:: Given problem 1 ::
In the rc.d ordering discussion, what option does the reply suggest for showing what would happen without actually doing it?
:: Given problem 2 ::
Continue the rc.d ordering discussion from the point where it stops.

:: Text extract ::
----
I think this is specious.  A newbie should not be mucking about in
something as complicated as bringing up all the layered system
services in the correct order.  And clearly, the code would need to
be documented.


> 	Second, the dynamic ordering of dependencies is nice, but having
> the ordering information spread accross every file in rc.d makes it very
> hard to speak with authority on just what is going to happen and in what
> order.  Pulling this ordering information up into a central place would be
> much prefered.  I also content that it would be more maintainable over the
> long haul. 

I believe this could be addressed with a "-n" option, where it tells
you what it would do, but doesn't actually do it.  In other words,
it's an implementation detail, and fairly irrelevent.


> 	I'd argue more for maintaining a list of rc's to run in rc.conf or
> the top level rc itself.  Something like the following:
> 
> scripts=""
> scripts="${scripts} ccdconfig"
> scripts="${scripts} swapon"
> scripts="${scripts} autoboot"
> scripts="${scripts} mount_root"
> scripts="${scripts} mount_local"
> scripts="${scripts} start_net"
> scripts="${scripts} mount_nfs"
----
(Item-finding records)
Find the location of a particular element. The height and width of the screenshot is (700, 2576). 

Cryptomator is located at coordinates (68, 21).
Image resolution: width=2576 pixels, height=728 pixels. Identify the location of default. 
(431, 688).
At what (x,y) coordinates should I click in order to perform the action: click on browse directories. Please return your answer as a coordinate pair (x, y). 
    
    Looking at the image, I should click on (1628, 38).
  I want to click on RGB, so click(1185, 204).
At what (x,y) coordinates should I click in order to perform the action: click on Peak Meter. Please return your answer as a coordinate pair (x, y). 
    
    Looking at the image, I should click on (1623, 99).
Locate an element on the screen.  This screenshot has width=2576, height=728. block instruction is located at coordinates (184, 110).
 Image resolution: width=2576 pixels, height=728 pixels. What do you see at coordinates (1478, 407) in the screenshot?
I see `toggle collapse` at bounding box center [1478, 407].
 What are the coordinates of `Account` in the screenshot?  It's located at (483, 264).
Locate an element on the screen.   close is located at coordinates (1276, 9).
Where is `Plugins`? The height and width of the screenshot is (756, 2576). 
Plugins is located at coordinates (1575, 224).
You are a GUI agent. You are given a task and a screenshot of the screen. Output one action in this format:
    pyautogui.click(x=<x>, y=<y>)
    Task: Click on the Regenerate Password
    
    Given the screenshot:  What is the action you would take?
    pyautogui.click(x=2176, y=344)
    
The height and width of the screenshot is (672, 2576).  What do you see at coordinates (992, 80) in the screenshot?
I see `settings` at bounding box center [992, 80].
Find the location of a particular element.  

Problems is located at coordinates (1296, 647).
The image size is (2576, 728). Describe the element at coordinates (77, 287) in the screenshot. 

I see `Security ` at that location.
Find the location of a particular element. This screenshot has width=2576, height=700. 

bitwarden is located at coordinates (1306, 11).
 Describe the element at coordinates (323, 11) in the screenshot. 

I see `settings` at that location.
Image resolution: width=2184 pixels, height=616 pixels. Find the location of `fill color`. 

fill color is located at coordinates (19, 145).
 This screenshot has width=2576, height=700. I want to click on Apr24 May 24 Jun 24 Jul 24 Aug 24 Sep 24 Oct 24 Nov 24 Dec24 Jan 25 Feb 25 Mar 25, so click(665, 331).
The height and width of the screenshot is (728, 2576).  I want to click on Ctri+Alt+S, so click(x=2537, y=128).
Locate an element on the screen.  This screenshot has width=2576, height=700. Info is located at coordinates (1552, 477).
----
:: Exercise answer 1 ::
A "-n" option.

:: Exercise answer 2 ::
> ...
> scripts="${scripts} rc.local"
> 
> for i in ${scripts}; do
>     /etc/rc.d/$i start
> done
> 
> 	The order of execution is easily grasped.  For rc.shutdown, all
> you need to do is reverse the list and loop with "stop" as the argument.

This fails to represent the fact that you shouldn't start something
which consumes "syslog" services before you start "syslogd", or a
fax-to-mail gateway that consumes "SMTP" services before the SMTP
server.

It also fails to communicate that my SMTP services may be provided
by one of a number of vendors: sendmail, qmail, post.office, etc.,
or that fact that I really don't *care* who provides the SMTP
services, so long as *someone* provides them, *and* that they are
provided before my daemon is started, and that my daemon is shutdown
before access to those services are revoked.

Finally, it fails to be extensible in the face of a read-only root
partition, and, in some situations, NFS based mounts following a
netboot (what Sun calls "diskless" and "dataless" configurations,
what Oracle calls a "network computer", and what Corel calls a
"netwinder").


					Terry Lambert
					terry@lambert.org
---
Any opinions in this posting are my own and not those of my present
or previous employers.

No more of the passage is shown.